■ Task directions ■
The response must consist of each line in the listing that has the word "heading" in it.
::::
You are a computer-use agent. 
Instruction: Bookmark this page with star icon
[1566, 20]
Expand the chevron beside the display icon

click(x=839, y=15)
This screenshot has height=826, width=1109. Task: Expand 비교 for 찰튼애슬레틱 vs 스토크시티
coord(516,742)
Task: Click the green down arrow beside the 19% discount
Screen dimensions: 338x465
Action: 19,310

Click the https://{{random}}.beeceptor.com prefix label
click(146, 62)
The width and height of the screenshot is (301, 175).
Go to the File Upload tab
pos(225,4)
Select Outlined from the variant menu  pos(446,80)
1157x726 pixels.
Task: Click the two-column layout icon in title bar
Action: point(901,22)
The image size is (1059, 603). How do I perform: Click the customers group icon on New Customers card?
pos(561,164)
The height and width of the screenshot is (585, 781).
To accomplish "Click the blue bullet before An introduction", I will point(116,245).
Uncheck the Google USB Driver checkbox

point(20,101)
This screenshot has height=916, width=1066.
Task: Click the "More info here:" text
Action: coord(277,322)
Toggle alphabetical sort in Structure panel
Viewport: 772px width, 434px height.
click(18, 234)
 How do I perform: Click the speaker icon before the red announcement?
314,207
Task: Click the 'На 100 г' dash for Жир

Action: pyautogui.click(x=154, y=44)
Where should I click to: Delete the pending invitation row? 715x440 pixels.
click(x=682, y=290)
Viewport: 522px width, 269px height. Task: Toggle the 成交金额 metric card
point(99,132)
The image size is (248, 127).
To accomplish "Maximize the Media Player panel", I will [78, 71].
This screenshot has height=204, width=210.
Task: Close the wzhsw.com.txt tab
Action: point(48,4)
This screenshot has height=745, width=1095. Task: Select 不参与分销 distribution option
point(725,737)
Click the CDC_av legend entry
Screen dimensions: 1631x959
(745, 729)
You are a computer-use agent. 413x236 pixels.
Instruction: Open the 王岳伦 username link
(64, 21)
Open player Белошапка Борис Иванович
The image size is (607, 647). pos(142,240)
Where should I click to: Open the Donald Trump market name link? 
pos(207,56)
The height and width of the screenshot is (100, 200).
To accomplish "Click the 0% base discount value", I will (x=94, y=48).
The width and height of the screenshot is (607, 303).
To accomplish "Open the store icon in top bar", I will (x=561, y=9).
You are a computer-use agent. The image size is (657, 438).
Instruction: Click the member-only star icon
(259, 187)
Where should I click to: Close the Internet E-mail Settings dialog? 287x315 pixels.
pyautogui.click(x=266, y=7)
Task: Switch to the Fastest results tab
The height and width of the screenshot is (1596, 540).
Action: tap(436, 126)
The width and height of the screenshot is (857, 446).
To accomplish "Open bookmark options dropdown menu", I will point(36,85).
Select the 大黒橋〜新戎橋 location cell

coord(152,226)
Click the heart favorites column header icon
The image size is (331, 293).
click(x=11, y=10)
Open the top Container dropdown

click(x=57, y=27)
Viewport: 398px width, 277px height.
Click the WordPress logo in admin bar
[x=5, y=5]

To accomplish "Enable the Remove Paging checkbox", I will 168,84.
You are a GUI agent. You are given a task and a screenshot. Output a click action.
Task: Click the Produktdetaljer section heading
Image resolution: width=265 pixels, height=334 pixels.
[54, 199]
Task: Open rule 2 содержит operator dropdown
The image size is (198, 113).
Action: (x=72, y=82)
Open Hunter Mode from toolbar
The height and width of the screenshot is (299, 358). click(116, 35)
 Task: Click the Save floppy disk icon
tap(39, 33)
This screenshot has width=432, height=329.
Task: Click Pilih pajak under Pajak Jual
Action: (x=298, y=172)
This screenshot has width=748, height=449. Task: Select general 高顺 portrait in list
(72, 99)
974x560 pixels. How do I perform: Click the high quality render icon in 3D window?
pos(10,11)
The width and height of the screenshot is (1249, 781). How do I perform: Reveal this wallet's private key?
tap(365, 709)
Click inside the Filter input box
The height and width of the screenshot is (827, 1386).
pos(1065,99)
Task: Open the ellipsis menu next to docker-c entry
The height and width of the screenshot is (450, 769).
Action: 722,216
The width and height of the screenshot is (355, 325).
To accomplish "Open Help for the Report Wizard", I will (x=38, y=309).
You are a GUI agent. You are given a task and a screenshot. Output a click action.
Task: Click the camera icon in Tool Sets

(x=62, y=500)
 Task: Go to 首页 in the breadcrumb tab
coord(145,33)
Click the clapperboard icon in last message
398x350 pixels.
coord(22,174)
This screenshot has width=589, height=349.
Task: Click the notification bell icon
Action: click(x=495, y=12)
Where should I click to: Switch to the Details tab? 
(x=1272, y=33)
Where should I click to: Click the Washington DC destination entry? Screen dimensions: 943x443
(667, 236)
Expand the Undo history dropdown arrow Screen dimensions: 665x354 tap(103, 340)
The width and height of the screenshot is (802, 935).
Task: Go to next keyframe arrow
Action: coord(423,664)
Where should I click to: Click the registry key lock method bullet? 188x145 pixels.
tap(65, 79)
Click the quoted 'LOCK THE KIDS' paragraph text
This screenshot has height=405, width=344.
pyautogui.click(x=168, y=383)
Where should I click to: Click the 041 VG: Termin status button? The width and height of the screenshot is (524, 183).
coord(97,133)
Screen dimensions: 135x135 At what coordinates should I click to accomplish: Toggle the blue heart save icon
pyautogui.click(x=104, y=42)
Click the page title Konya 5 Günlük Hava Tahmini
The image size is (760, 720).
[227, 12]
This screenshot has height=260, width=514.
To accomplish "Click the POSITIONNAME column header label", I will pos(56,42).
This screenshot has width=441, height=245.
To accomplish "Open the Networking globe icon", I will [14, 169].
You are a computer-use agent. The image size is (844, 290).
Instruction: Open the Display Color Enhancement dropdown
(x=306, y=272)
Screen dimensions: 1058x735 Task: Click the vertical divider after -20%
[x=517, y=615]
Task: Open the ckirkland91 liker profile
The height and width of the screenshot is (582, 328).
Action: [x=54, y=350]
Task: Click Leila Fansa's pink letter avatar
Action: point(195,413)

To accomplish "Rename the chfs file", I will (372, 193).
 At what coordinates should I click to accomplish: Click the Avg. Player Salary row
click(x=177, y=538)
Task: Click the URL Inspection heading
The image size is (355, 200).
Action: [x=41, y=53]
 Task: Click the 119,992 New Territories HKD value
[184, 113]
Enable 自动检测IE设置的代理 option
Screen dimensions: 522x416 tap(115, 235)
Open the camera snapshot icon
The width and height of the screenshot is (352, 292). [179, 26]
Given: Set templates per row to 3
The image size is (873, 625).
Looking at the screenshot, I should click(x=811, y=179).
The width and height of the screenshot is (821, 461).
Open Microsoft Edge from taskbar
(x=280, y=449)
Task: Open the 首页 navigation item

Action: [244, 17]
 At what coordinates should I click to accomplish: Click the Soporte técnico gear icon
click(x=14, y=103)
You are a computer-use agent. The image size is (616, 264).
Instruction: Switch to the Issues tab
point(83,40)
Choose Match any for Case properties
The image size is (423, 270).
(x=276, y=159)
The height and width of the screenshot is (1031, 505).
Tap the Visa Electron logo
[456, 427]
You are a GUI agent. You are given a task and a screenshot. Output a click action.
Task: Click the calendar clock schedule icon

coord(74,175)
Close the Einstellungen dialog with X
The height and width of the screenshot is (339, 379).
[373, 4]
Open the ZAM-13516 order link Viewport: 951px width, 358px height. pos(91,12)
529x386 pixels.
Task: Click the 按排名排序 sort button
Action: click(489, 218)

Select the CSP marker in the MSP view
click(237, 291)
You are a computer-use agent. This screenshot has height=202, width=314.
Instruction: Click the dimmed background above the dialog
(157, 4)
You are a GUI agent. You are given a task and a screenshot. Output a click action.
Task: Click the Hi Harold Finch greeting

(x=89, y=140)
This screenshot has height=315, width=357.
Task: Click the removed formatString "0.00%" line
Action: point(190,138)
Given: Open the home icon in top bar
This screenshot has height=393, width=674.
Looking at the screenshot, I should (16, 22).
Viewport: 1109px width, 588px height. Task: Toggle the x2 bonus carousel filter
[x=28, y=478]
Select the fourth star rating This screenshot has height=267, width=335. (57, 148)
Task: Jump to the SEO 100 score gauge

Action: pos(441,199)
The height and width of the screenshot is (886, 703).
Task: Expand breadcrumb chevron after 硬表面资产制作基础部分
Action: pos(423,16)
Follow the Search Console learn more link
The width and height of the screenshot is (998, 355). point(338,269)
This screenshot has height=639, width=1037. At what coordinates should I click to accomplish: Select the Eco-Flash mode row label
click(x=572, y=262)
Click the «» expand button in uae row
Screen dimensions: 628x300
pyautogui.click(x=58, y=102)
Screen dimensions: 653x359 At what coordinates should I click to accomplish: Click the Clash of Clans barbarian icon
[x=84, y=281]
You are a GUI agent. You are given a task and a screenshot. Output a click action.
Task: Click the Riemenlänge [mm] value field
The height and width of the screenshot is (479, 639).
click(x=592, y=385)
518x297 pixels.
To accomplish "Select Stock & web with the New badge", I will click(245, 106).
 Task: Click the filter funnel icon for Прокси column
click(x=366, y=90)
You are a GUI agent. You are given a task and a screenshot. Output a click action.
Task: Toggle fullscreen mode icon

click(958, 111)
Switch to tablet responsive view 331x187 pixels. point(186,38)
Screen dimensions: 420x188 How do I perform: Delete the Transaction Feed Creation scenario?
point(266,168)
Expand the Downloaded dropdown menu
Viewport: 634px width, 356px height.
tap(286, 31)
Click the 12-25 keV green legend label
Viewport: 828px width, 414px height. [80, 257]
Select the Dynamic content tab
::::
■ Written response ■
Task: Click the Produktdetaljer section heading
Task: Click the URL Inspection heading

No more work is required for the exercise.